写真:山下奉文(ともゆき)日本陸軍大将。戦犯としてフィリピンで処刑


 今回のフィリピン訪問の唯一の目的は結婚式への参席でしたから、そのほかはノープラン。

 結婚式の翌朝、D(三女の夫)に聞きました。

「今日はどうするの?」

「棚田を見に行きましょう」

「いいよ。前の来たときも見たけどね。移動はどうするの」

「大丈夫です。車を借りました」

 民泊のロビーで車を待っていると、昨日の結婚式にも来ていたフィリピン人のおじさんがやってきて、ダニエルの友だちと話し始めました。

「あのおじさんが牛を安く譲ってくれたんです」

 この地域の農場主で、広い田畑と牧場を持つ資産家。結婚式の時、1頭7万5千ペソ(約19万円)する牛を、6万ペソ(約15万円)で売ってくれたということです。

 二人の会話から、「ゴールド」という言葉が聞こえてきました。

(ん? もしかして…)

 どうも、Dの友だちに金属探知機をどうやって手に入れられるか、相談しているらしいのです。
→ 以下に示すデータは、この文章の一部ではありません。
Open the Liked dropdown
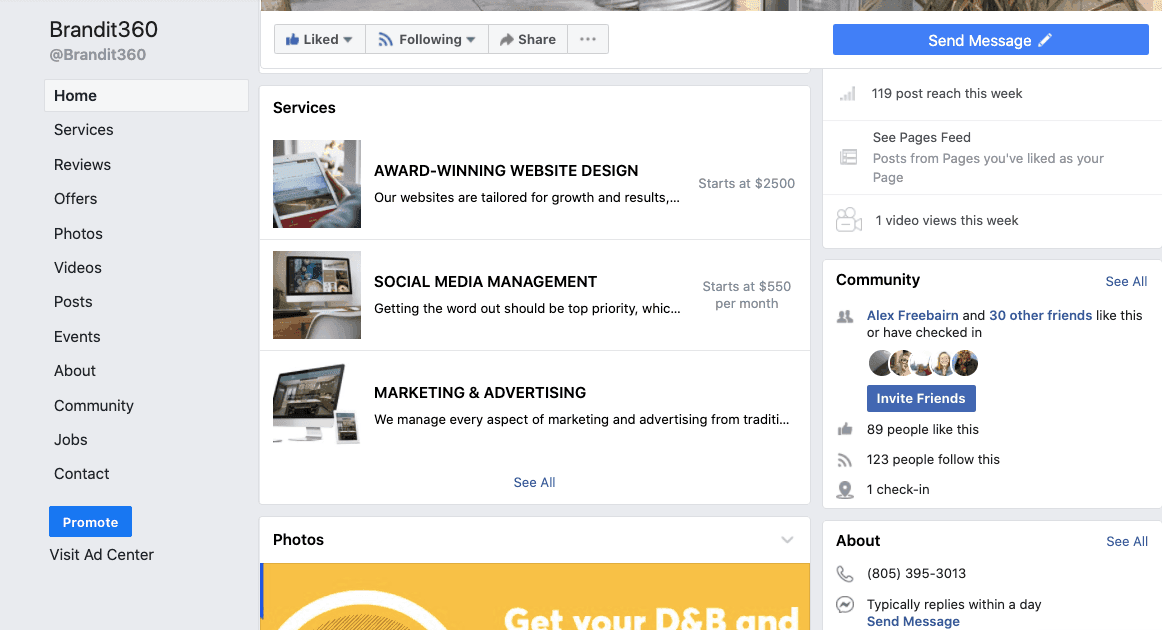The image size is (1162, 630). click(x=319, y=39)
「地中2メートルから8メートルぐらいに深さに埋まっているからね。高性能のやつじゃないと…」

 キアンガンでは、「山下財宝伝説」なるものがまことしやかに伝えられており、掘り当てれば一攫千金、大金持ちになれると信じられているのですね。

 この伝説については、前にも書いたことがあります。

フィリピンで有名な日本人

 そして、お土産に「金属探知機」を頼まれ、買って行ったことも。(ドン・キホーテで2000円ぐらいで売ってた安物ですが)

金属探知機

「山下財宝伝説」というのは、太平洋戦争期、日本が占領していた東南アジア地域(主にビルマ)で、欧米植民地政府がもっていた大量の金の延べ棒を接収。山下奉文大将がこれを日本に運ぼうとしたが、戦況が悪化し、連合軍に制海権を奪われたため、最後に逃げ込んだイフガオの山中に埋めて隠したというもの。
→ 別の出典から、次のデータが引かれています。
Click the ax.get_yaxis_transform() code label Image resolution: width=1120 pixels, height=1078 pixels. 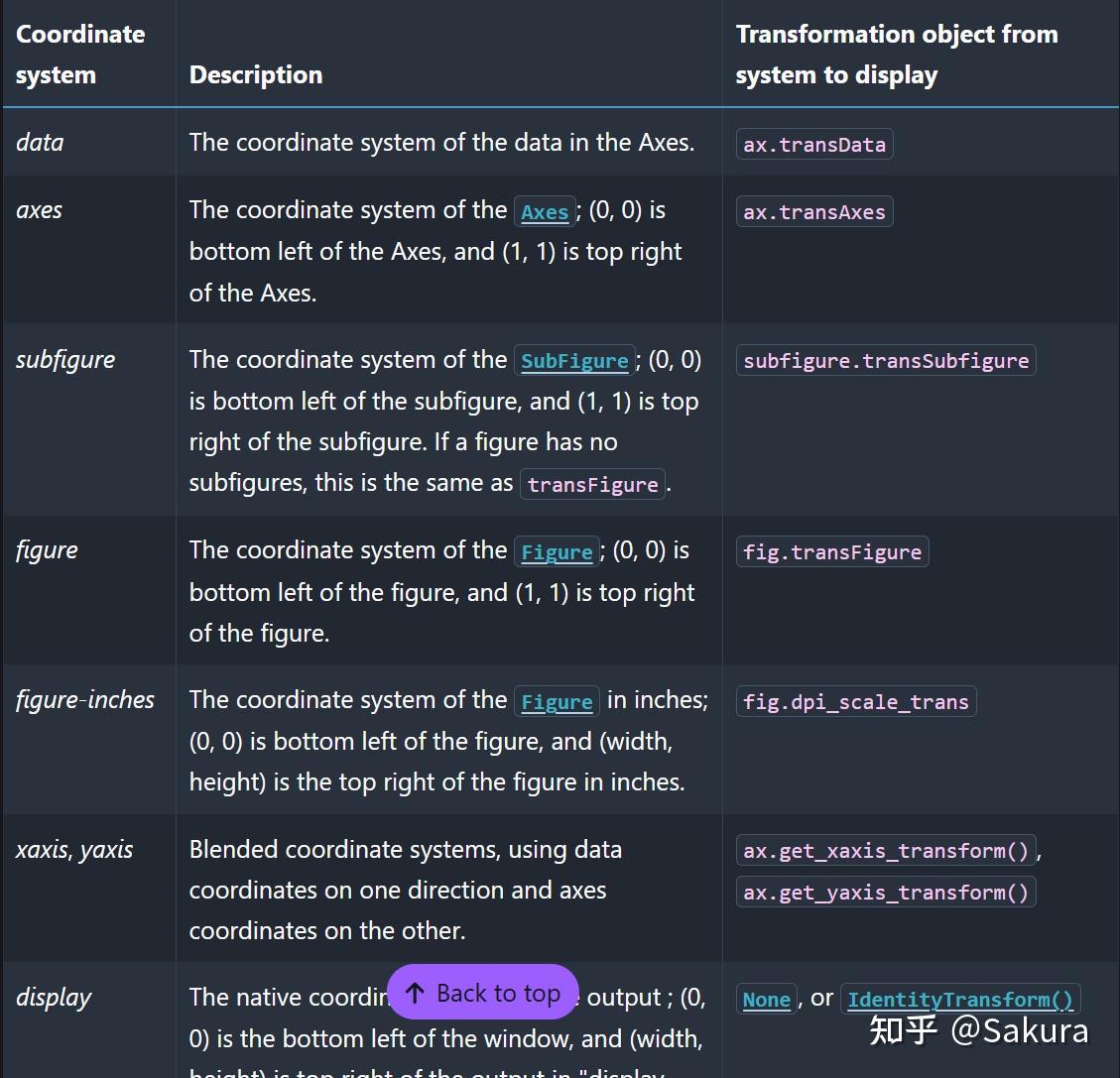coord(886,893)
「日本でも、M資金といって、似たような話があるよ。ぜんぶ嘘だけど」

 韓国でも金を掘る話(たぶん詐欺)を聞いたことがあります。

韓国便り~クムのある話

D「掘り当てたっていう話もあるけど、フィリピンに住んでいた日本人たちの装身具みたいなのばかりです」

Dの母「実際に、金の延べ棒を8本も見つけた人がいるんだよ」

三女「最初にフィリピンに来たとき、日本人が盗掘で逮捕されたっていうニュースがあったよね」


 2018年6月に、「財宝を狙ってカポネス島で違法な採掘を行ったとして、15歳の少年を含む日本人4人とフィリピン人13人、計17人が地元警察に逮捕された」(Wikipedia)

というニュースのようです。

 同じくWikipedia によれば、

「財宝探しをめぐってのトラブルが頻発するため、2007年からフィリピン政府は山下財宝探しの規制を強化し、これまでの届け出制から許可制となり、環境天然資源省へ10,000ペソの手数料を払って取得する。 それと同時に発見された場合の措置についても以下のように権利の配分が取り決められた。

文化遺産と判断された場合 → 国により全て没収
公有地で発見された場合 → 政府が75%、発掘者が25%
私有地で発見された場合 → 政府が30%、発掘者と地主で70%」

 発見された場合、国にも分け前をよこせ、といっているわけですね。

 もしおじさんが金の延べ棒を発見したら、金属探知機の入手に協力したDの友だちの日本人も、分け前をもらわなくちゃね。